Atomgespräche mit Iran

Die letzte Chance für die Diplomatie

Ein weiteres Mal sucht der Westen in den Atomgesprächen eine friedliche Lösung im Atomstreit mit dem Iran - es könnte das letzte Mal sein. Scheitern die Gespräche erneut, könnte das die Weichen für einen Krieg stellen.

Ajatollah Ali Chamenei hat in der Atompolitik laut Verfassung das letzte Wort. Doch der oberste Führer schließt einen Kompromiss aus. dpa

Ajatollah Ali Chamenei hat in der Atompolitik laut Verfassung das letzte Wort. Doch der oberste Führer schließt einen Kompromiss aus.

Istanbul/TeheranVor der Wiederaufnahme der Gespräche über das umstrittene iranische Atomprogramm am Samstag in Istanbul gibt es wenig Anzeichen für einen Durchbruch. Ein erneutes Scheitern der Verhandlungen zwischen der 5+1-Gruppe - den UN-Vetomächten China, Frankreich, Großbritannien, Russland, USA sowie Deutschland - und dem Iran könnte aber gravierende Konsequenzen haben, bis hin zu einem militärischen Konflikt. „Istanbul ist in der Tat die letzte Chance für Diplomatie, denn der Westen wird sich nach fast zehn Jahren nicht mehr auf weitere nutzlose Verhandlungen einlassen“, sagte ein ausländischer Diplomat in Teheran.

Der Iran will eine internationale Anerkennung eines zivilen Atomprogramms und eine Aufhebung der Sanktionen erreichen, was der Westen bisher abgelehnt hat. Hauptforderung der Weltmächte war die Einstellung der Urananreicherung im Iran, zumindest bis alle Zweifel mit Blick auf ein befürchtetes geheimes Waffenprogramm zum Bau einer Atombombe ausgeräumt und eine friedliche Nutzung der Atomanlagen bewiesen ist.

Die Ziele der Teilnehmer der Atomgespräche

Widerstreitende Interessen

Seit Jahren streiten die internationale Gemeinschaft und der Iran um das Nuklearprogramm des islamischen Landes. Mit unterschiedlichen Zielen gehen sie in die Atomgespräche.

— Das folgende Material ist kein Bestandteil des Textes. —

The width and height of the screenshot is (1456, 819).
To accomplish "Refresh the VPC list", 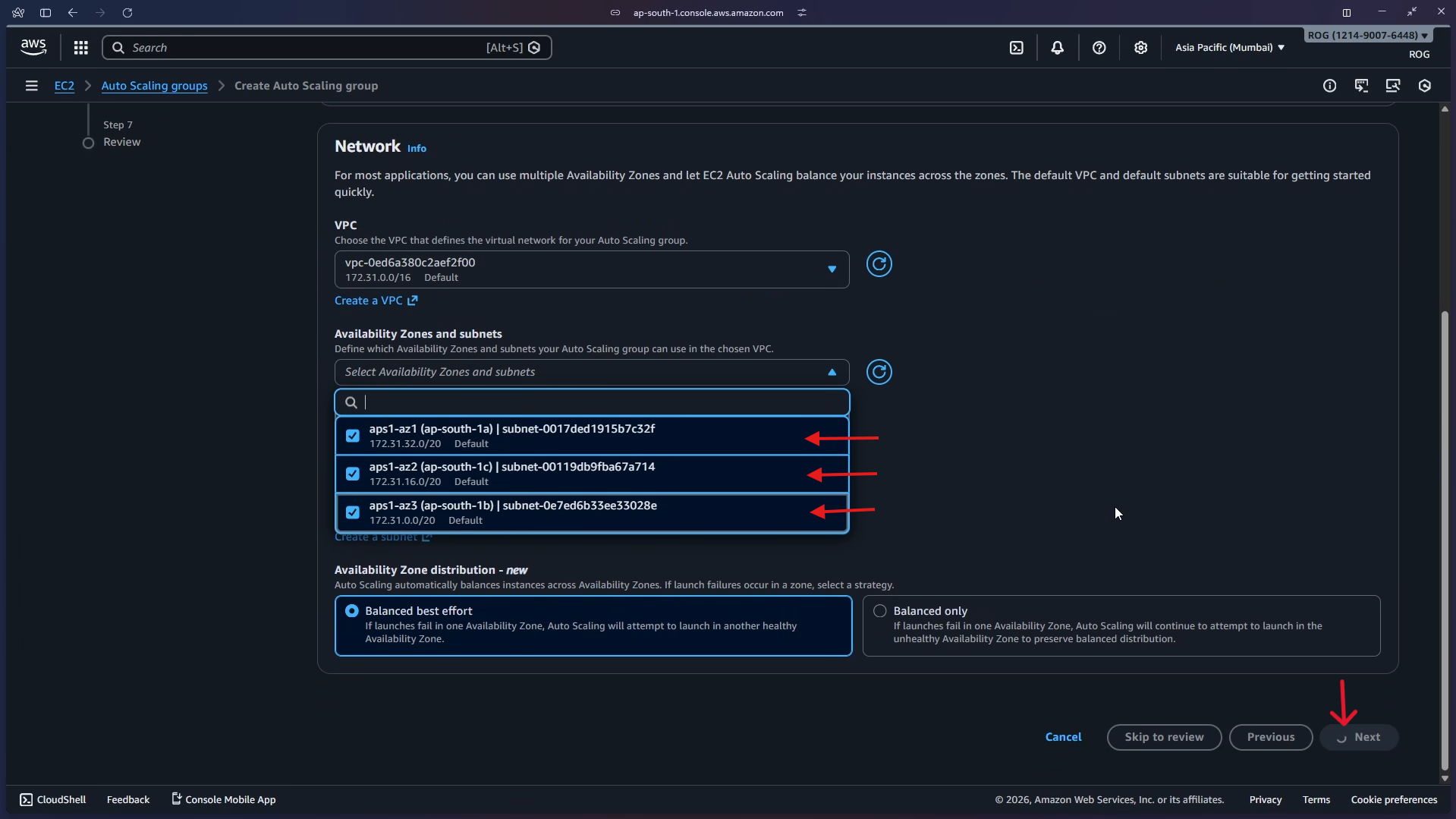I will click(879, 264).
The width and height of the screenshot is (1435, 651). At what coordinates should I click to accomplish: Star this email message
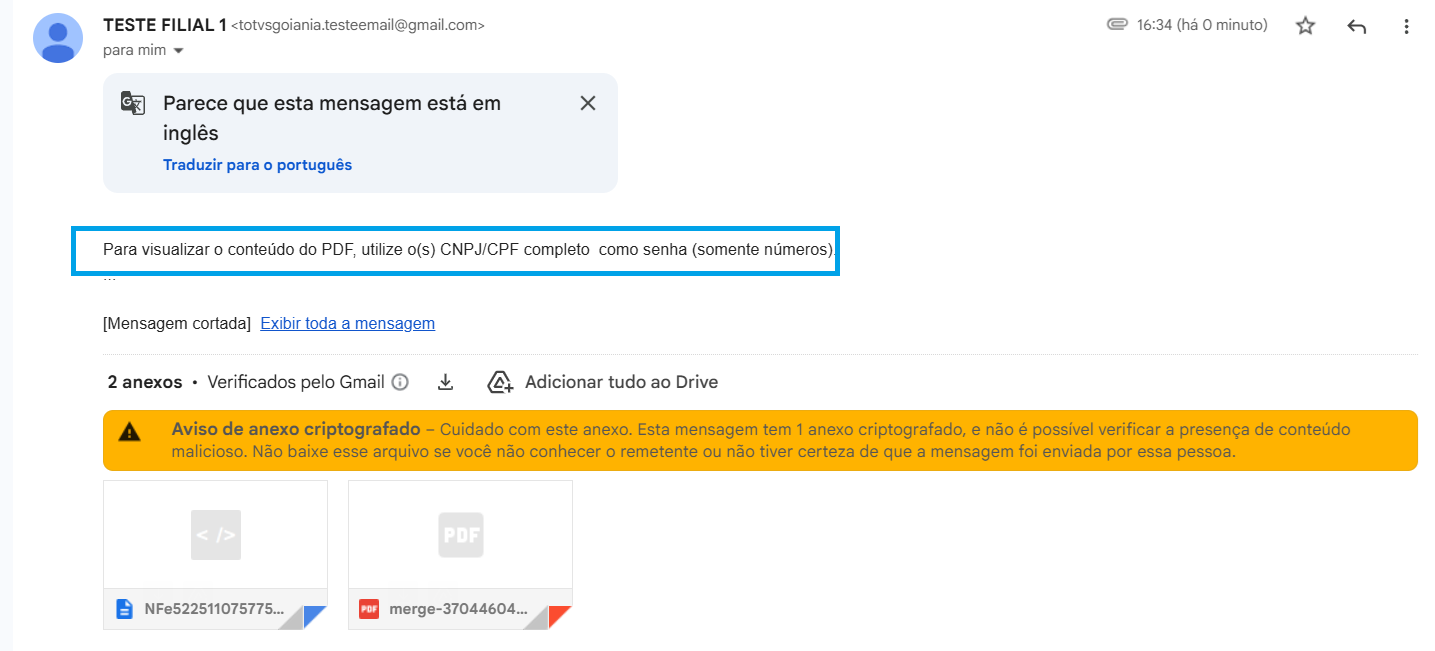click(x=1305, y=26)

Das will die internationale Gemeinschaft

Die 5+1-Gruppe (die USA, Russland, China, Frankreich und Großbritannien als Vetomächte des UN-Sicherheitsrats sowie Deutschland) verdächtigt den Iran, am Bau der Atombombe zu arbeiten. Die zentralen Forderungen der Gruppe sind ein Stopp der Urananreicherung im Land und eine bessere Kooperation Teherans mit der Internationalen Atomenergiebehörde IAEA. Weil der Iran darauf nie einging, hat der UN-Sicherheitsrat mehrfach Sanktionen gegen das Land verhängt. Für weiteres Misstrauen sorgt die zweite, im Bau befindliche Urananreicherungsanlage in Fordo bei Ghom. Dieses lange geheime Projekt hatte der Iran im September 2009 bekanntgemacht.

Das will die Atombehörde

Der Iran ist als Unterzeichner des Atomwaffensperrvertrags verpflichtet, mit der IAEA ein Überwachungsabkommen (Safeguards Agreement) auszuhandeln. Daraus folgt, dass Teheran Kontrollen von IAEA-Inspekteuren in seinen Atomanlagen zuzulassen hat. Die IAEA fordert die Einhaltung der Verpflichtungen. 2010 hatte IAEA-Chef Yukiya Amano in einem Bericht deutliche Hinweise darauf genannt, dass der Iran an der Entwicklung von Atomwaffen arbeite. Die IAEA fordert von Teheran Aufklärung einer Reihe offener Punkte, wie der Herstellung von Uran-Halbkugeln, die in Waffen verwendet werden. Zudem bekommen die Kontrolleure keine Informationen zu möglichen Waffenprojekten, die der Iran in der Vergangenheit verfolgt hat und die im Zusammenhang mit Atomwaffen stehen könnten.

Das will der Iran

Teheran hat militärische Ziele seines Atomprogramms stets zurückgewiesen und pocht auf sein Recht der zivilen Nutzung der Kernenergie. Der Iran hat angekündigt, weitere Anreicherungsanlagen zu bauen. Teheran verlangte wiederholt einen „Dialog“ bei den Atomgesprächen statt des bisherigen „Diktats“ der 5+1-Gruppe. Im Januar 2011 war der Iran mit der Hauptforderung nach Aufhebung der Sanktionen in die neue Gesprächsrunde gegangen.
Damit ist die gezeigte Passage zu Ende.